The context-dependency underlying biodiversity–ecosystem functioning relationships in grasslands was strongly associated with variation in soil characteristics across experiments (Supplementary Table 3). Soils influenced biodiversity–ecosystem functioning relationships in two ways. First, the interaction between soil characteristics related to soil texture and pH (soil PC2) and plant species richness shaped the overall richness effect (significant richness × soil PC2 interaction; Supplementary Table 3 and Supplementary Figs. 2 and 3). Second, soil characteristics, such as cation-exchange capacity (CEC), soil organic carbon (C), water content at wilting point, and bulk density (soil PC1) contributed to driving temporal divergence (significant richness × time × soil PC1 interaction; Supplementary Table 3, Fig. 2, and Supplementary Fig. 2). Temporal divergence driven by an increase in function in high-diversity communities was associated with studies located in areas with higher CEC, soil organic C, water content, and lower bulk density, while a decrease in function in low-diversity communities was associated with the inverse pattern (that is lower cation-exchange capacity, soil organic carbon and water content and higher bulk density; Fig. 2).

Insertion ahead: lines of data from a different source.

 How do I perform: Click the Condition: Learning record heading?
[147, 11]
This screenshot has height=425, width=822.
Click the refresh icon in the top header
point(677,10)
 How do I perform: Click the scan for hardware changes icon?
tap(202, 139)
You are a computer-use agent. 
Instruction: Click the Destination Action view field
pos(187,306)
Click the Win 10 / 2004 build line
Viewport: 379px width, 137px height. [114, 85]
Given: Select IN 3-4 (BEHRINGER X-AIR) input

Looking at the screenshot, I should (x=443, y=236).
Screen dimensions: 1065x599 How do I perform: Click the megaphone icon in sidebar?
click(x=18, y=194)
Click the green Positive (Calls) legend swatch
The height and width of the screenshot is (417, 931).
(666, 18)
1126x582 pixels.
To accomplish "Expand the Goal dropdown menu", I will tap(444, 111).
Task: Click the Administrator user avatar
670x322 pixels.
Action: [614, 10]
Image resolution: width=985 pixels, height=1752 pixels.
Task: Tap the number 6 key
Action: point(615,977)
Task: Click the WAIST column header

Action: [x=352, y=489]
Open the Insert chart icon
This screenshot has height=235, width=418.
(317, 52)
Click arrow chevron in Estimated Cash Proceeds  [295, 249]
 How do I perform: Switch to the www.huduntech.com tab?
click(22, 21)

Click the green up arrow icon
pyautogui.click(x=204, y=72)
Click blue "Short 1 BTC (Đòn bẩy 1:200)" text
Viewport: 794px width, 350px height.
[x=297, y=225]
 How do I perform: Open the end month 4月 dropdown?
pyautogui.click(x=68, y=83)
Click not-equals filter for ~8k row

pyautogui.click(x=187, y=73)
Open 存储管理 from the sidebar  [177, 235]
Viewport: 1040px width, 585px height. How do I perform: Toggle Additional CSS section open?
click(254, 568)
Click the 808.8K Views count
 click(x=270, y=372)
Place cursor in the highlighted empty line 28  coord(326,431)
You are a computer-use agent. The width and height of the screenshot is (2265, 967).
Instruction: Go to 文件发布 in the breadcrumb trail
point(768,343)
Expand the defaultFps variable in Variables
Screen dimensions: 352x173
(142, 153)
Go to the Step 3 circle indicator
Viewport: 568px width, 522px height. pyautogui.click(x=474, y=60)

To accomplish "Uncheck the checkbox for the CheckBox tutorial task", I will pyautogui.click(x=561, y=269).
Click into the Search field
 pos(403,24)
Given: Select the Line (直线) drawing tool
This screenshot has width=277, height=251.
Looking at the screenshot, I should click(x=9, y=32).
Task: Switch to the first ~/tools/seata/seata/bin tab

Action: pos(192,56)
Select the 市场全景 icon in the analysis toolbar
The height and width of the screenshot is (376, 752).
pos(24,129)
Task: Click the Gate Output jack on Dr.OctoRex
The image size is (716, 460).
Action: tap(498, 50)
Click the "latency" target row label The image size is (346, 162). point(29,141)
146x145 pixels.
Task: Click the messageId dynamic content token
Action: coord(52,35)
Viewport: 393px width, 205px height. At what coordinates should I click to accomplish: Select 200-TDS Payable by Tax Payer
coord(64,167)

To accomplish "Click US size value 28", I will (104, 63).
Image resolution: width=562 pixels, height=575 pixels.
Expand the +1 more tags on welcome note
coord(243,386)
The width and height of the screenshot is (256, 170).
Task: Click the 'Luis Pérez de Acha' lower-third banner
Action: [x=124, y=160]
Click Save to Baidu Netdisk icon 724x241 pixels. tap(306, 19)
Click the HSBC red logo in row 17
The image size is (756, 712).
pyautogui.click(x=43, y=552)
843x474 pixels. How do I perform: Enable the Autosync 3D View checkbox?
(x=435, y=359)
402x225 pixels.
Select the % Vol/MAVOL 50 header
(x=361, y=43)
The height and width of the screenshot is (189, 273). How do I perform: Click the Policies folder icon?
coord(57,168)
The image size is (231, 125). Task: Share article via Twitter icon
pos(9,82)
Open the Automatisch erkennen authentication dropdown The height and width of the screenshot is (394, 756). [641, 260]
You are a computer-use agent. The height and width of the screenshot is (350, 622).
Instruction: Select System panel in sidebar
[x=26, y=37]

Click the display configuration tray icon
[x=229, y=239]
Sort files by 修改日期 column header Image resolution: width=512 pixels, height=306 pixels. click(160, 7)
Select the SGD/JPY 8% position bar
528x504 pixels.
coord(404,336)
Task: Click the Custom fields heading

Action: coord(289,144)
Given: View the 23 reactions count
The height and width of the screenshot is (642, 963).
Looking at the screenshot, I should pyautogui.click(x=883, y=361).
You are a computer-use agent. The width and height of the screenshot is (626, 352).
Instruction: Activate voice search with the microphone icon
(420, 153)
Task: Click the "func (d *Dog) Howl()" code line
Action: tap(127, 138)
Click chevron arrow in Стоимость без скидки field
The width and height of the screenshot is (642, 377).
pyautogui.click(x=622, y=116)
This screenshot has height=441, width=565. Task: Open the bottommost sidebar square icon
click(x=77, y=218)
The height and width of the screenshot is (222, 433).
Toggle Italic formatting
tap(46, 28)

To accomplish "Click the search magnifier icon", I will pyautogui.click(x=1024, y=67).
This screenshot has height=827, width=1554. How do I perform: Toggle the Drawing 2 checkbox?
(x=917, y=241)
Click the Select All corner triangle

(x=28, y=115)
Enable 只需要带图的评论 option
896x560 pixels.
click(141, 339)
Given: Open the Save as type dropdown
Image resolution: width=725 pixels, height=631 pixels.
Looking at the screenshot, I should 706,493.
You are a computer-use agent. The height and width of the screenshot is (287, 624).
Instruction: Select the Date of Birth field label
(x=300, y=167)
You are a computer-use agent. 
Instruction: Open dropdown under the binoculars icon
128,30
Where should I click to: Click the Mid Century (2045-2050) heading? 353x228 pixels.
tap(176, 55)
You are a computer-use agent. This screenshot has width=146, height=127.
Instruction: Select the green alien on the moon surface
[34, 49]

Lines are mixed-effects model fits for each plant species richness level and soil characteristics within each study (thin lines) or across all studies (thick lines). Plots only show temporal trajectories of plant species richness levels present in at least two experimental grasslands. Soil characteristics are based on a principal component analysis; the first principal axis (Soil PC1) explained 48% of variation where positive values were associated with higher cation-exchange capacity, soil organic carbon content, and volumetric water content at wilting point and lower soil bulk density. See extended information in Supplementary Table 3 and Supplementary Fig. 2.

The general increase of the biodiversity–ecosystem functioning relationship through time was due to contrasting trajectories across grassland studies, showing the importance of context-dependency of the biodiversity–ecosystem functioning relationship in this ecosystem. Our analyses reveal that soil characteristics contribute to strengthening plant species richness effects on ecosystem functioning in general and through time in multiple ways. First, variability in ecosystem functioning across plant species richness levels was generally lower in experiments with sandy soils. Second, temporal divergence was explained by stronger increases in ecosystem function in high-diversity than in low-diversity communities in experimental sites with higher soil organic C, whereas temporal divergence in experimental sites with low soil organic C was explained by a decrease in ecosystem function in low-diversity communities. Therefore, the influence of resource availability on plant-plant interactions as well as multi-trophic interactions¹⁵ may underlie temporal changes of biodiversity effects¹⁰^,¹³ and related mechanisms¹⁴^,²². It is also likely that other abiotic and biotic factors play a role in shaping the biodiversity–ecosystem functioning relationship through time. For instance, most of the grassland biodiversity experiments are perennial–dominated (more than 75% of the species were perennial), except for BIODEPTH Greece and Portugal sites (less than 30% of the species were perennial), where there was no evidence of temporal divergence. Grassland experiments dominated by annual plants may be strongly affected by processes related to recruitment, such as seed availability (either from their own plot or surrounding plots) and microsites²³. Recruitment may influence diversity effects in grasslands, mainly due to changes in plant density rather than changes in plant size²⁴.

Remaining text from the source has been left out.